On arrive alors à une sorte de paradoxe, les légumes ou les fruits les moins chers (ceux dont on a du mal à connaître l'histoire - provenance, type de production, type de conservation, etc.) qui ne possèdent pas de signe de qualité particulier sont ceux qui doivent- esthétiquement être irréprochables. Ceci est particulièrement  vrai pour les fruits (qui ne subissent qu'accessoirement un acte culinaire de cuisson -compote, tarte, clafoutis, etc.) et dont le visuel est le seul critère de construction de la confiance du consommateur (particulièrement si celui-ci n'est pas dans une logique d'action culinaire ou de suspicion au moment de leur incorporation et du risque en terme de santé pour un avenir plus ou moins lointain (phyto, OGM, etc.).

Selon des trajectoires différentes de consommateurs on saisit que le prix, la santé, la praticité, le plaisir gustatif espéré, constituent les éléments d'un système où l'esthétisme est présent avec un  rôle variable le plaçant entre la première place pour des achats quasi pulsionnels ou en dernière si la confiance existe et que le produit perçu sain est totalement identifiable.

Faut-il réhabituer les personnes à manger bon et non beau ? Ou au contraire les deux sont intimement liés (l'importance du visuel dans le goût) ?

Je pense qu'il faut habituer les gens à manger bon et à être acteurs de cette alimentation en participant à la réalisation de celle-ci. Le beau devient alors le problème de la présentation et de la dimension ludique qui risque de l'accompagner. Une compote avec des épices particulières ou des fruits différents se métissent dans une vérine peut être très belle même si les bananes, les pommes, les poires, les mangues, les abricots, les prunes qui la composent étaient des fruits parfois éclatés ou abimés pour partie.

N'est-ce pas hypocrite de vouloir lutter contre ce gaspillage alors que tout le monde recherche toujours le fruit ou le légume le plus visuellement appétissant ?
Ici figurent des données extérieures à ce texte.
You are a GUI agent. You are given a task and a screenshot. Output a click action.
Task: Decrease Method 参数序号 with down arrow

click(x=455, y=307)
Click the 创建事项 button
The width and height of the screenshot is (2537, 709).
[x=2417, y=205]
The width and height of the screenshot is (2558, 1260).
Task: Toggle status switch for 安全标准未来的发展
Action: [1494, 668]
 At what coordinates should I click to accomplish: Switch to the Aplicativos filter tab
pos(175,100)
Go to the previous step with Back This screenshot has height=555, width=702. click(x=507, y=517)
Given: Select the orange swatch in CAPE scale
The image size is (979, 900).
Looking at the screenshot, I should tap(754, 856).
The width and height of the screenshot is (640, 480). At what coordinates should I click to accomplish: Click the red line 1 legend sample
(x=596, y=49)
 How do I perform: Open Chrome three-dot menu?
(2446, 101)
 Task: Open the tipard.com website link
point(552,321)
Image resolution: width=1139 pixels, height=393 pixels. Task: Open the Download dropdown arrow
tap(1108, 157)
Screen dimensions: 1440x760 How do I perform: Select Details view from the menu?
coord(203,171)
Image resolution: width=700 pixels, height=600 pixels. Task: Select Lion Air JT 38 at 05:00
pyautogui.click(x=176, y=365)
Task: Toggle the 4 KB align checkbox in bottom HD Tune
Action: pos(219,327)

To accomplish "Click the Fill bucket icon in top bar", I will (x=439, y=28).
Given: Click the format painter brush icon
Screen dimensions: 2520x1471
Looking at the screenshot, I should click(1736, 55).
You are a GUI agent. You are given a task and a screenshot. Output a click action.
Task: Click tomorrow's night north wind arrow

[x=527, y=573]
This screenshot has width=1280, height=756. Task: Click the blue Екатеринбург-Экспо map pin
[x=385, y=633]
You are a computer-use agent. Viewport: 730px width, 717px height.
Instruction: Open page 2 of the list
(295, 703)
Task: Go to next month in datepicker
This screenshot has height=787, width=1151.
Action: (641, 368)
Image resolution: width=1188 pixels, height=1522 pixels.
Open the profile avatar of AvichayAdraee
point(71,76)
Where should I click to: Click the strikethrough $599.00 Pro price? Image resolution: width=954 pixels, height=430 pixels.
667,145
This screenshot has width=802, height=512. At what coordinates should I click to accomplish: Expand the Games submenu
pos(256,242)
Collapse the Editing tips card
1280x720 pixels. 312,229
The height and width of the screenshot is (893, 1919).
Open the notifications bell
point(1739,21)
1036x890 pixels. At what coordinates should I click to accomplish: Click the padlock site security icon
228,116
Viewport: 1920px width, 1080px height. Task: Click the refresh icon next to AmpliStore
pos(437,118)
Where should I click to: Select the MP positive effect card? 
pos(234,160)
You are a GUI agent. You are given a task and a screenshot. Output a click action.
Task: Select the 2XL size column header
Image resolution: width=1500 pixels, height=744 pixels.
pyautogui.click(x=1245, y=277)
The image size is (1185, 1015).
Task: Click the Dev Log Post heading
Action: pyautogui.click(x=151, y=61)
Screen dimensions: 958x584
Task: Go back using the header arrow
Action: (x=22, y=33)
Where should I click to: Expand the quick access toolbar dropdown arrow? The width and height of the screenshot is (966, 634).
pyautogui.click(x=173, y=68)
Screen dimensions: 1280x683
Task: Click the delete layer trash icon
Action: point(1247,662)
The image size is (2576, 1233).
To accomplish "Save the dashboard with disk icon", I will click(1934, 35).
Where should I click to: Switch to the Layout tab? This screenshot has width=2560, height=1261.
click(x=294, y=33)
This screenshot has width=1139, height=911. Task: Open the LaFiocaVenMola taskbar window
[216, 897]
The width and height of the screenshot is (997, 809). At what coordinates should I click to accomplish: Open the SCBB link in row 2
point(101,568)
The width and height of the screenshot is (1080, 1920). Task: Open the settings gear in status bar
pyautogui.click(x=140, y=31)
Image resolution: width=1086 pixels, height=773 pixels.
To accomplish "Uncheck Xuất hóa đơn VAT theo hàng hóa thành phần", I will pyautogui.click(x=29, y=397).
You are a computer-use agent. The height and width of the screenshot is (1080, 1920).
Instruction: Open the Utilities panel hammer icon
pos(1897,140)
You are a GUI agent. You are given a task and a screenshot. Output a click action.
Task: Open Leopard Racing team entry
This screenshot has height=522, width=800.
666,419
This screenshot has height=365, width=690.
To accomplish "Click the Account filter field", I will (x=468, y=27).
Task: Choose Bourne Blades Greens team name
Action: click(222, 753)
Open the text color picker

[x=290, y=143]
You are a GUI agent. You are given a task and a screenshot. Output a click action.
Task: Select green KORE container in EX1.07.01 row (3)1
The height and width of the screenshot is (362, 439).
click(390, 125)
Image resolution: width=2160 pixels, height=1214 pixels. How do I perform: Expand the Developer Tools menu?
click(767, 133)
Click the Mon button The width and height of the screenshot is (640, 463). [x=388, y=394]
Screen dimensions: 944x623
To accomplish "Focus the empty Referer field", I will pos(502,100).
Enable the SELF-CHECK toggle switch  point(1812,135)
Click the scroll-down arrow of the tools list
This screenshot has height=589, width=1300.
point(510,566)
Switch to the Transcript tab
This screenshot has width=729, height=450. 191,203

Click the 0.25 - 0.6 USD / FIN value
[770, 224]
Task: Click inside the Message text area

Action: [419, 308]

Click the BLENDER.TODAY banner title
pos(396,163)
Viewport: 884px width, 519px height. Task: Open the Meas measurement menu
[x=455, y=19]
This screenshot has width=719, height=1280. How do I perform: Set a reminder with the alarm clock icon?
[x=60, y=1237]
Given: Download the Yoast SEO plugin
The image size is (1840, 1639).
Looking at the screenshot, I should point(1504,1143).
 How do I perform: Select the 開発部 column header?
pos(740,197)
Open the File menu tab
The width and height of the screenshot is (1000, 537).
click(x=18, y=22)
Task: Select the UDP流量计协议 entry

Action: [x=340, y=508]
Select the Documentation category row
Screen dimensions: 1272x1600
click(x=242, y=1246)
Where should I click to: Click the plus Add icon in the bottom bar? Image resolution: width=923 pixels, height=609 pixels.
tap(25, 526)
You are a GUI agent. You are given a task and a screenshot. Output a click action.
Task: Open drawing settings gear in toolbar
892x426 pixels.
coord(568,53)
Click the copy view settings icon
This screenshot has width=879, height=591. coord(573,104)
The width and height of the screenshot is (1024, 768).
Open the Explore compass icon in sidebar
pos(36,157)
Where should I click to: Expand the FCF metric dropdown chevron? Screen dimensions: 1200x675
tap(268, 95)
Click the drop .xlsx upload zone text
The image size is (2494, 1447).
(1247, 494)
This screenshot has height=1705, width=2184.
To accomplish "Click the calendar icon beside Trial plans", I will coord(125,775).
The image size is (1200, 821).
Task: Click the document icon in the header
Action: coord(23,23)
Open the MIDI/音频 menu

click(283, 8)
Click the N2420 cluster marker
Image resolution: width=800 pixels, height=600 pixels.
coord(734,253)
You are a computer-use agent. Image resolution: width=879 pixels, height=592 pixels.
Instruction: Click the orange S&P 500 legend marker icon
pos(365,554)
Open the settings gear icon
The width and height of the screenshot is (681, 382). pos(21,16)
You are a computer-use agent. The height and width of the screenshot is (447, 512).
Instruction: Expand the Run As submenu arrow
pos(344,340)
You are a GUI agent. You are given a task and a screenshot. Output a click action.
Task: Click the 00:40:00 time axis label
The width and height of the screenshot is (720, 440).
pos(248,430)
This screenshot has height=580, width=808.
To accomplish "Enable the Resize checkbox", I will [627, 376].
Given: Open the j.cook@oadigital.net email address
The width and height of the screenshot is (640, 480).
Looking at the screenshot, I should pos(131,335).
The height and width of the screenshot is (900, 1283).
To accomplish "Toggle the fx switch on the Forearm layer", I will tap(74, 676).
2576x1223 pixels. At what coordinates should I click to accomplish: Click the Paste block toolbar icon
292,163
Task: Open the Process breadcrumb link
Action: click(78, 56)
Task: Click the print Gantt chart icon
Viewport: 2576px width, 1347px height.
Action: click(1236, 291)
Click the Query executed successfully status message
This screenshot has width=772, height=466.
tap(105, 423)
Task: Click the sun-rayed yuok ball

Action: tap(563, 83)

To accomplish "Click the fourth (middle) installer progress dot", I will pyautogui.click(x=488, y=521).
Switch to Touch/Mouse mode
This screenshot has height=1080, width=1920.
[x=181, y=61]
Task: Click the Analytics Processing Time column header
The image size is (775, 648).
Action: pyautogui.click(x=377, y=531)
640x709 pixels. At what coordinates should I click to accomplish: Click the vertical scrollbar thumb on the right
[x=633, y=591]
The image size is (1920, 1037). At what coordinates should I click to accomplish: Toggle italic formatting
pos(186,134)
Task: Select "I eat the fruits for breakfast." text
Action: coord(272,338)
Je pense avoir montré que tout le monde ne cherche pas le visuel. Concernant le gaspillage il est très important dans les restaurations collectives sociales où, là, un effort, particulièrement dans la restauration hospitalière et celle des personnes âgées devrait être fait pour rendre le met attrayant  (la restauration scolaire, même si cela est inégal, a fait de gros progrès.)

Plus largement, qu'est-ce que cette obsession de l'esthétisme alimentaire révèle sur notre société ? Pourquoi, par exemple, prenons nous de plus en plus en photo nos aliments ?

Il est sûr (au-delà de ma démonstration initiale) que l'esthétisation de la nourriture est une dynamique forte dans notre société. Ce qui est intéressant, c'est qu'au-delà de la consommation assez passive d'images (de livres de recettes, de pubs, etc.) beaucoup de cuisiniers amateurs photographient leurs réalisations (cela peut aller jusqu'au blog) ce qui est un moyen -inconscient le plus souvent- d'exister socialement, de trouver une reconnaissance chez l'autre qui n'a pas pu partager l'aliment mais se contente de son signe. Cela est vrai aussi des personnes qui, copiant un  peu les asiatiques, photographient le plat qu'on leur apporte au restaurant ou chez des amis pour que cette "Madeleine" espérée trouve un support visuel -quasi éternel- lorsqu'on l'évoquera ultérieurement.